Updated June 6, 2023

## Introduction to NumPy Tile

Python provides different functions to the users. To work with arrays, the Python library provides a numpy tile. The numpy tile allows the creation of a new array by repeating several times per repetition. After execution of the tile function, we get a new array with dimension max(A, ND, R) where R is the repetition length if A.ND > R is promoted to A.ND by prepending 1’s to it. Suppose A.ND<R is promoted to A.ND prepending a new axis. Arrays play a significant role in data science, where speed matters. Numpy is an acronym for numerical PPython. Numpy is an open-source project.

**Syntax**

`numpy.tile(A,R)`

**Explanation**

In the above syntax, where numpy.tile is the function, where A is the input of the array, and this element must be required.
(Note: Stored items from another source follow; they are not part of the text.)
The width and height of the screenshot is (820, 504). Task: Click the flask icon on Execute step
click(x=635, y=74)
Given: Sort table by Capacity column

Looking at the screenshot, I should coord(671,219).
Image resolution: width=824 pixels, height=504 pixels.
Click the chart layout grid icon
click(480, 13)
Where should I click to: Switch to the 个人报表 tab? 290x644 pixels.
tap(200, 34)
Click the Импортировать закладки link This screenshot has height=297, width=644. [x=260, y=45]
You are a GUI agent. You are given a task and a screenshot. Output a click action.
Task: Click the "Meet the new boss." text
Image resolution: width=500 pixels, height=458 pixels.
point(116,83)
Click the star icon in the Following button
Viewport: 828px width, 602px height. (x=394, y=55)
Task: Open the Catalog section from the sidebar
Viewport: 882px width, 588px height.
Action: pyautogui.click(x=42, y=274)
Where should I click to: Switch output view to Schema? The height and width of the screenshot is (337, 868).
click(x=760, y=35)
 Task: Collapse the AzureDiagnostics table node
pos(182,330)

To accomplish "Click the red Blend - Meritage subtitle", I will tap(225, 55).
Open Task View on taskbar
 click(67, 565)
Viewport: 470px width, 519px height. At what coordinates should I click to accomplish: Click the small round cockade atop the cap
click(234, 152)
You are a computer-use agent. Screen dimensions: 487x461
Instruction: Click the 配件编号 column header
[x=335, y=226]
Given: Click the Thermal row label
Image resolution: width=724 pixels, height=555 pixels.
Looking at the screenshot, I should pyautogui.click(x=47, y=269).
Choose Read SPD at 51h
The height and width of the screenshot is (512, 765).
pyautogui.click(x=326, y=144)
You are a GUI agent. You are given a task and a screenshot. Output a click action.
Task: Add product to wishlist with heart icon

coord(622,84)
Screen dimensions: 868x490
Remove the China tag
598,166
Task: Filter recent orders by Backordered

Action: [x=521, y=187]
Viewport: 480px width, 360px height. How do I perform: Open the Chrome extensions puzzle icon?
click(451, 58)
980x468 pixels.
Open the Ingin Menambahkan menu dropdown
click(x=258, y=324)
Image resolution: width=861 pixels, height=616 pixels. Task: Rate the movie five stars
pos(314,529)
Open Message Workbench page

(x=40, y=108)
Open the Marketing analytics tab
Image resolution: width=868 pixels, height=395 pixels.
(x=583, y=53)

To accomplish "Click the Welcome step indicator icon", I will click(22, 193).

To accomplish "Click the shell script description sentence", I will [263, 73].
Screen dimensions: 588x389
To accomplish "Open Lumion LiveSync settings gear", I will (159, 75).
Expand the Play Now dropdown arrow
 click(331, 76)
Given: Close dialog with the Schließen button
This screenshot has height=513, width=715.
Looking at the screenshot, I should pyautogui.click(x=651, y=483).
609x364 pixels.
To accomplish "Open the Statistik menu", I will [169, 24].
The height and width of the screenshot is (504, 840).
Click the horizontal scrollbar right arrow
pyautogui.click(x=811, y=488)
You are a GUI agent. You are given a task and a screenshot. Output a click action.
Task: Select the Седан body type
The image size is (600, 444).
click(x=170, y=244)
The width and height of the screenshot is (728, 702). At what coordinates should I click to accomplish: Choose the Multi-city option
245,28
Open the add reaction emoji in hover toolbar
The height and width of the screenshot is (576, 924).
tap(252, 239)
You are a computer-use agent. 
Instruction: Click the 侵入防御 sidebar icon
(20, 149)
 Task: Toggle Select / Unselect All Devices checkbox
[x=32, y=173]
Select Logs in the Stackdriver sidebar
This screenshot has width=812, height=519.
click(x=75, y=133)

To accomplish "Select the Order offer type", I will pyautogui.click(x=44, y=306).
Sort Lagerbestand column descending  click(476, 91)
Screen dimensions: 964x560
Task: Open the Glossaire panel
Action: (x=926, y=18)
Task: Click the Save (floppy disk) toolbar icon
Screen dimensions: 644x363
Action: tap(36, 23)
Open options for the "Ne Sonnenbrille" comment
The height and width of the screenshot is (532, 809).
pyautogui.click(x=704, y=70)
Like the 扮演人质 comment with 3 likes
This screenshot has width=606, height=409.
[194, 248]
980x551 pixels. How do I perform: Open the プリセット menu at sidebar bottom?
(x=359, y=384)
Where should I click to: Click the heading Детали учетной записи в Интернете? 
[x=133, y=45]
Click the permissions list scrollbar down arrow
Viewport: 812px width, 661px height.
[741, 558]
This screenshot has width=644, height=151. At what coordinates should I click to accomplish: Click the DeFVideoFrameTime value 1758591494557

R represents the number of repetitions with array (A) along each axis; this element must be necessary.

### How does the tile function work in NumPy?

- We must install Python on your system.
- You must install numpy using the pip command.
- It required basic knowledge of Python.
- It required basic knowledge about tile.
- Can perform different operations using a numpy.tile function.

### Examples of NumPy Tile

Let’s see a different example of a numpy tile.

#### Example #1 – D Array

**Code:**

```
import numpy as np
array = np.arange(4)
print("arr : \n", array)
repetitions = 3
print("Repeating array 3 times : \n", np.tile(array, repetitions))
repetitions = 4
print("\nRepeating array 4 times : \n", np.tile(array, repetitions))
```

**Explanation:**

In the above example, we implement numpy.tile function with a 1D array. In this example, we first import the numpy function and assign it as np. Then we declare a variable array and assign array values 4 with arange function. After that, we try to print array values. Then we declare two repetition values that are 3 and 4, with the help of the np.tile function, and finally, we try to print the given array with repetitions. Illustrate the result of the above declaration by using the use of the following snapshot.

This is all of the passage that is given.